King's College London lead anti-doping as London 2012 athletes fail drugs test
28 July 2012
The London Games is barely two days old, but already King's College London is playing a huge role in preserving the integrity of the biggest sporting show ever to hit British shores.
In partnership with GlaxoSmithKline (GSK), the institution is operating the World Anti-Doping agency at the London 2012 Games, and in an unfortunate but almost inevitable consequence of the Games, King's has already caught out multiple athletes trying to obtain an unfair advantage.
Among those to fall foul of the Drug Control Centre prior to and during the opening weekend of competition is Albanian weightlifter Hysen Pulaku, who tested positive for banned steroid Stanozolol.
A clutch of track and field athletes have also been sent home for doping offences, including a strong medal hope in the shape of Morocco's Mariem Alaoui Selsouli, who was due to run in the women's 1,500m.
The link between King's College and pharmaceutical giant GSK has already inspired the 'Scientists in Sport' educational outreach programme, and both sides are determined that their partnership will protect the reputation of both these and future Olympic Games.

ENTRIES SHOWN:
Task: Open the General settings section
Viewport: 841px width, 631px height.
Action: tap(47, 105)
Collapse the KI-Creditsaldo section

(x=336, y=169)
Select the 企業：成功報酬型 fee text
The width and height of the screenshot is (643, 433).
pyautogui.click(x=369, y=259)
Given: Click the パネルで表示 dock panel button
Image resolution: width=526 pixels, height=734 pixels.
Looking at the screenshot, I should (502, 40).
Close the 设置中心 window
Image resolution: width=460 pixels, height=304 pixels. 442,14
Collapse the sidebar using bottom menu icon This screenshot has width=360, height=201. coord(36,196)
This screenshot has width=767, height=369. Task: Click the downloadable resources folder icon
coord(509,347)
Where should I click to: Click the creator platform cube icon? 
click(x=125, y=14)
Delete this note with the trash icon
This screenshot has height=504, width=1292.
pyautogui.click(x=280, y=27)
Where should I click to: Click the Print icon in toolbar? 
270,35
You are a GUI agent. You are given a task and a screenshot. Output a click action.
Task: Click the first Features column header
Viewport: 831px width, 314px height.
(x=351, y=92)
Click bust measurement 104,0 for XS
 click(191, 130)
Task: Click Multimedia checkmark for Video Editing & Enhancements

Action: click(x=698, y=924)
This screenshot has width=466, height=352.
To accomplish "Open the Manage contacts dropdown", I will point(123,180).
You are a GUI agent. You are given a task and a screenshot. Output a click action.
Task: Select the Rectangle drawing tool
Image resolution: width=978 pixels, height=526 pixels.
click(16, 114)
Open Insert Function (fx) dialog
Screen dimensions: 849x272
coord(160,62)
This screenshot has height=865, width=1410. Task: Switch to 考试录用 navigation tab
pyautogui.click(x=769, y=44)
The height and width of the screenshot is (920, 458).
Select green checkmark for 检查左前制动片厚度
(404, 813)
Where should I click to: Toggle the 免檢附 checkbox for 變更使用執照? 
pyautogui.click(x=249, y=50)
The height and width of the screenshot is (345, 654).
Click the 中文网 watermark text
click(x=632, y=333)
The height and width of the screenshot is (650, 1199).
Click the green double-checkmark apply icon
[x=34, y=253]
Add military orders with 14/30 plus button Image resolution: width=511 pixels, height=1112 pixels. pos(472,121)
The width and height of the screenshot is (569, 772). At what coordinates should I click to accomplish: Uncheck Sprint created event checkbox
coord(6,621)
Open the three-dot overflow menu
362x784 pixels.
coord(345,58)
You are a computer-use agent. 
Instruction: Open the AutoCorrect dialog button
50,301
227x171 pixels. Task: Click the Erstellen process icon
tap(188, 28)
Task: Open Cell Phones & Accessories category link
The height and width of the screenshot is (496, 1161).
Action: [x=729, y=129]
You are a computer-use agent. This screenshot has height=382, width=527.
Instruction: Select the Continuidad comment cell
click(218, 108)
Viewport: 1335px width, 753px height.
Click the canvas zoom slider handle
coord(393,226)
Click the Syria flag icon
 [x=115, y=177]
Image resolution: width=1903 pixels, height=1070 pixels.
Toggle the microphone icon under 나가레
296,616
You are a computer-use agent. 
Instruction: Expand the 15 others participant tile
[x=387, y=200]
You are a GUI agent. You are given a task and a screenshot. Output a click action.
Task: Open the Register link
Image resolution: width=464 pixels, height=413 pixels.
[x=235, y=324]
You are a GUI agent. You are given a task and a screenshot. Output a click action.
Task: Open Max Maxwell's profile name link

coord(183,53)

ASSIGNMENT:
According to the article on anti-doping at the London 2012 Games, which banned steroid did Albanian weightlifter Hysen Pulaku test positive for?

TASK RESULT:
Stanozolol